*** Opening EXCERPTED DATA ***

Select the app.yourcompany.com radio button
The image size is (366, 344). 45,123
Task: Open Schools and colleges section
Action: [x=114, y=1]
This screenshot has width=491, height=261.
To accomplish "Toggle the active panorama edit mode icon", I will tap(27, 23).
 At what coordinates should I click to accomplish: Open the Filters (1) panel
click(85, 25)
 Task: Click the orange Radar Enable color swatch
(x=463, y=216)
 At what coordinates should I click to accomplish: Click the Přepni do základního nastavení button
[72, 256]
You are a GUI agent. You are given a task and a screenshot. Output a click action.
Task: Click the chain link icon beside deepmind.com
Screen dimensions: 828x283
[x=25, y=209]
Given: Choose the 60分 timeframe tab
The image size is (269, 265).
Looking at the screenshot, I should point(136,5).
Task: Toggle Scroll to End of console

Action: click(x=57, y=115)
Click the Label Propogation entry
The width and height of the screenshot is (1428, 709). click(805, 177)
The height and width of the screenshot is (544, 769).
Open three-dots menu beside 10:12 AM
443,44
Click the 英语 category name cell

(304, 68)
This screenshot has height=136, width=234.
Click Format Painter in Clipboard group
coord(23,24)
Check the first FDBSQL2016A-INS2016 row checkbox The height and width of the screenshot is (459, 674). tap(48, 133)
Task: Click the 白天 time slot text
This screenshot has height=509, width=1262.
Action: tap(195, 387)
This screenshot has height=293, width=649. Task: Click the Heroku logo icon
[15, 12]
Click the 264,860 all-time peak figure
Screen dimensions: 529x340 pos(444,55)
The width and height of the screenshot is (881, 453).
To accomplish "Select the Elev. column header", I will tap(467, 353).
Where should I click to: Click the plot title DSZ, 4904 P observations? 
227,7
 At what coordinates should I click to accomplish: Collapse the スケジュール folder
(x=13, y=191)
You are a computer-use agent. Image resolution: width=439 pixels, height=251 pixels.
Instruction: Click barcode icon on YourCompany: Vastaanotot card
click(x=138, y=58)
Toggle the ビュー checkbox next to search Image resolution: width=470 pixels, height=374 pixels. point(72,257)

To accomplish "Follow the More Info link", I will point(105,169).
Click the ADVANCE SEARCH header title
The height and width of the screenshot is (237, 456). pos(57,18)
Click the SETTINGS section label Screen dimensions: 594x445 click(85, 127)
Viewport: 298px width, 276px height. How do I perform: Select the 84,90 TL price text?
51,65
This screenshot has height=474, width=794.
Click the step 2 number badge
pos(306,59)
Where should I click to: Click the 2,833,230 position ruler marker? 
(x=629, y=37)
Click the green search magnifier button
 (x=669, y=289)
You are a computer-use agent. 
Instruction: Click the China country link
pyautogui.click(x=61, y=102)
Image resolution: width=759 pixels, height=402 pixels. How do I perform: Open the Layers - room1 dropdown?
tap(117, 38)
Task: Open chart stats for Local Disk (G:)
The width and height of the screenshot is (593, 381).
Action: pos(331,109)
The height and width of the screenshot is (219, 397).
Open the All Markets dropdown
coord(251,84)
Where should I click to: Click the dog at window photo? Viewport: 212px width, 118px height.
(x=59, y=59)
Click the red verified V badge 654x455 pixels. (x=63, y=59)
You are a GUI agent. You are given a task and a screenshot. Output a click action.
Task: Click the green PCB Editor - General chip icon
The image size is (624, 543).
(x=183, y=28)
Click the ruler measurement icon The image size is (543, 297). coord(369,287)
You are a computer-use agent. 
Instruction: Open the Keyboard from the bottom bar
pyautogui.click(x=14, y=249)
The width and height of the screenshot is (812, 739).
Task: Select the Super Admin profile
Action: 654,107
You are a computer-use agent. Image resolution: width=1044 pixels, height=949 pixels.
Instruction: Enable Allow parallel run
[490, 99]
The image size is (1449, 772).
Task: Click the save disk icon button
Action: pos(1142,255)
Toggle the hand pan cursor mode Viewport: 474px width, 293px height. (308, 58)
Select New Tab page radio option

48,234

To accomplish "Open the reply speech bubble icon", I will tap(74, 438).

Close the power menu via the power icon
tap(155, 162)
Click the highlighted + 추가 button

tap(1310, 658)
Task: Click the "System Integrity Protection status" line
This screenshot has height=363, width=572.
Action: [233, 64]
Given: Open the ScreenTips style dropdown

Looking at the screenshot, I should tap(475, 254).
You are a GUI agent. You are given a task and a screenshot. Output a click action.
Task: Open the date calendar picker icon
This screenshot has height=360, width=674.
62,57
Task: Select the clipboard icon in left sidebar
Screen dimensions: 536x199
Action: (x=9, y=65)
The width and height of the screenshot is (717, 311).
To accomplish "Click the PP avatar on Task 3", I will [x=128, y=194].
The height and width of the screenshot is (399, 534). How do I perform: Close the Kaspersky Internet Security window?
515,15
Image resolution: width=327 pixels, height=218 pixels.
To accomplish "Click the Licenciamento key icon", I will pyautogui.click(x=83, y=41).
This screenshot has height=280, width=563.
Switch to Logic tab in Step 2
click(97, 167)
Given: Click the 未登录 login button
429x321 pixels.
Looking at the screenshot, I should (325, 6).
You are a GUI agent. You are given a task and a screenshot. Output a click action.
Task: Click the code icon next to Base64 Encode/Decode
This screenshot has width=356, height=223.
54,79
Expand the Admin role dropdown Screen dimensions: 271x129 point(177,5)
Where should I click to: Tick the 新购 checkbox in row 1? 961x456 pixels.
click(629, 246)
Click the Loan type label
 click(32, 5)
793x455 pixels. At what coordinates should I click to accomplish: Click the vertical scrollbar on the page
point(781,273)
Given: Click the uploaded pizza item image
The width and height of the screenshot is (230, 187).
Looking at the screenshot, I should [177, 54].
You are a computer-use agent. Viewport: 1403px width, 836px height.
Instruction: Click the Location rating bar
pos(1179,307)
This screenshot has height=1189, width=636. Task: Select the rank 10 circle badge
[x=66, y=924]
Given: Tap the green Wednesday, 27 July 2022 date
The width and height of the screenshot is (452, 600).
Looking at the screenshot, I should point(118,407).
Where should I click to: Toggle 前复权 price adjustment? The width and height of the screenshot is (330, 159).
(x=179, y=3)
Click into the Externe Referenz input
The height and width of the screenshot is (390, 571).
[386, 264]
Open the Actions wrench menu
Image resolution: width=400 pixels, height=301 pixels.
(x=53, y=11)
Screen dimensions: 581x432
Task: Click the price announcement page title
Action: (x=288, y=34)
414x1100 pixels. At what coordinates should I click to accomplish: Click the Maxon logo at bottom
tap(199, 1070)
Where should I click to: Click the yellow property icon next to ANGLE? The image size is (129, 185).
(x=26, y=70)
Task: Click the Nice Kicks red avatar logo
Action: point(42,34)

*** Closing EXCERPTED DATA ***

TO DO: All of the data above needs to be retyped exactly, with each line as it stands.

SOLUTION TO THE PROBLEM:
Select the app.yourcompany.com radio button
The image size is (366, 344). 45,123
Task: Open Schools and colleges section
Action: [x=114, y=1]
This screenshot has width=491, height=261.
To accomplish "Toggle the active panorama edit mode icon", I will tap(27, 23).
 At what coordinates should I click to accomplish: Open the Filters (1) panel
click(85, 25)
 Task: Click the orange Radar Enable color swatch
(x=463, y=216)
 At what coordinates should I click to accomplish: Click the Přepni do základního nastavení button
[72, 256]
You are a GUI agent. You are given a task and a screenshot. Output a click action.
Task: Click the chain link icon beside deepmind.com
Screen dimensions: 828x283
[x=25, y=209]
Given: Choose the 60分 timeframe tab
The image size is (269, 265).
Looking at the screenshot, I should point(136,5).
Task: Toggle Scroll to End of console

Action: click(x=57, y=115)
Click the Label Propogation entry
The width and height of the screenshot is (1428, 709). click(805, 177)
The height and width of the screenshot is (544, 769).
Open three-dots menu beside 10:12 AM
443,44
Click the 英语 category name cell

(304, 68)
This screenshot has height=136, width=234.
Click Format Painter in Clipboard group
coord(23,24)
Check the first FDBSQL2016A-INS2016 row checkbox The height and width of the screenshot is (459, 674). tap(48, 133)
Task: Click the 白天 time slot text
This screenshot has height=509, width=1262.
Action: tap(195, 387)
This screenshot has height=293, width=649. Task: Click the Heroku logo icon
[15, 12]
Click the 264,860 all-time peak figure
Screen dimensions: 529x340 pos(444,55)
The width and height of the screenshot is (881, 453).
To accomplish "Select the Elev. column header", I will tap(467, 353).
Where should I click to: Click the plot title DSZ, 4904 P observations? 
227,7
 At what coordinates should I click to accomplish: Collapse the スケジュール folder
(x=13, y=191)
You are a computer-use agent. Image resolution: width=439 pixels, height=251 pixels.
Instruction: Click barcode icon on YourCompany: Vastaanotot card
click(x=138, y=58)
Toggle the ビュー checkbox next to search Image resolution: width=470 pixels, height=374 pixels. point(72,257)

To accomplish "Follow the More Info link", I will point(105,169).
Click the ADVANCE SEARCH header title
The height and width of the screenshot is (237, 456). pos(57,18)
Click the SETTINGS section label Screen dimensions: 594x445 click(85, 127)
Viewport: 298px width, 276px height. How do I perform: Select the 84,90 TL price text?
51,65
This screenshot has height=474, width=794.
Click the step 2 number badge
pos(306,59)
Where should I click to: Click the 2,833,230 position ruler marker? 
(x=629, y=37)
Click the green search magnifier button
 (x=669, y=289)
You are a computer-use agent. 
Instruction: Click the China country link
pyautogui.click(x=61, y=102)
Image resolution: width=759 pixels, height=402 pixels. How do I perform: Open the Layers - room1 dropdown?
tap(117, 38)
Task: Open chart stats for Local Disk (G:)
The width and height of the screenshot is (593, 381).
Action: pos(331,109)
The height and width of the screenshot is (219, 397).
Open the All Markets dropdown
coord(251,84)
Where should I click to: Click the dog at window photo? Viewport: 212px width, 118px height.
(x=59, y=59)
Click the red verified V badge 654x455 pixels. (x=63, y=59)
You are a GUI agent. You are given a task and a screenshot. Output a click action.
Task: Click the green PCB Editor - General chip icon
The image size is (624, 543).
(x=183, y=28)
Click the ruler measurement icon The image size is (543, 297). coord(369,287)
You are a computer-use agent. 
Instruction: Open the Keyboard from the bottom bar
pyautogui.click(x=14, y=249)
The width and height of the screenshot is (812, 739).
Task: Select the Super Admin profile
Action: 654,107
You are a computer-use agent. Image resolution: width=1044 pixels, height=949 pixels.
Instruction: Enable Allow parallel run
[490, 99]
The image size is (1449, 772).
Task: Click the save disk icon button
Action: pos(1142,255)
Toggle the hand pan cursor mode Viewport: 474px width, 293px height. (308, 58)
Select New Tab page radio option

48,234

To accomplish "Open the reply speech bubble icon", I will tap(74, 438).

Close the power menu via the power icon
tap(155, 162)
Click the highlighted + 추가 button

tap(1310, 658)
Task: Click the "System Integrity Protection status" line
This screenshot has height=363, width=572.
Action: [233, 64]
Given: Open the ScreenTips style dropdown

Looking at the screenshot, I should tap(475, 254).
You are a GUI agent. You are given a task and a screenshot. Output a click action.
Task: Open the date calendar picker icon
This screenshot has height=360, width=674.
62,57
Task: Select the clipboard icon in left sidebar
Screen dimensions: 536x199
Action: (x=9, y=65)
The width and height of the screenshot is (717, 311).
To accomplish "Click the PP avatar on Task 3", I will [x=128, y=194].
The height and width of the screenshot is (399, 534). How do I perform: Close the Kaspersky Internet Security window?
515,15
Image resolution: width=327 pixels, height=218 pixels.
To accomplish "Click the Licenciamento key icon", I will pyautogui.click(x=83, y=41).
This screenshot has height=280, width=563.
Switch to Logic tab in Step 2
click(97, 167)
Given: Click the 未登录 login button
429x321 pixels.
Looking at the screenshot, I should (325, 6).
You are a GUI agent. You are given a task and a screenshot. Output a click action.
Task: Click the code icon next to Base64 Encode/Decode
This screenshot has width=356, height=223.
54,79
Expand the Admin role dropdown Screen dimensions: 271x129 point(177,5)
Where should I click to: Tick the 新购 checkbox in row 1? 961x456 pixels.
click(629, 246)
Click the Loan type label
 click(32, 5)
793x455 pixels. At what coordinates should I click to accomplish: Click the vertical scrollbar on the page
point(781,273)
Given: Click the uploaded pizza item image
The width and height of the screenshot is (230, 187).
Looking at the screenshot, I should [177, 54].
You are a computer-use agent. Viewport: 1403px width, 836px height.
Instruction: Click the Location rating bar
pos(1179,307)
This screenshot has height=1189, width=636. Task: Select the rank 10 circle badge
[x=66, y=924]
Given: Tap the green Wednesday, 27 July 2022 date
The width and height of the screenshot is (452, 600).
Looking at the screenshot, I should point(118,407).
Where should I click to: Toggle 前复权 price adjustment? The width and height of the screenshot is (330, 159).
(x=179, y=3)
Click into the Externe Referenz input
The height and width of the screenshot is (390, 571).
[386, 264]
Open the Actions wrench menu
Image resolution: width=400 pixels, height=301 pixels.
(x=53, y=11)
Screen dimensions: 581x432
Task: Click the price announcement page title
Action: (x=288, y=34)
414x1100 pixels. At what coordinates should I click to accomplish: Click the Maxon logo at bottom
tap(199, 1070)
Where should I click to: Click the yellow property icon next to ANGLE? The image size is (129, 185).
(x=26, y=70)
Task: Click the Nice Kicks red avatar logo
Action: point(42,34)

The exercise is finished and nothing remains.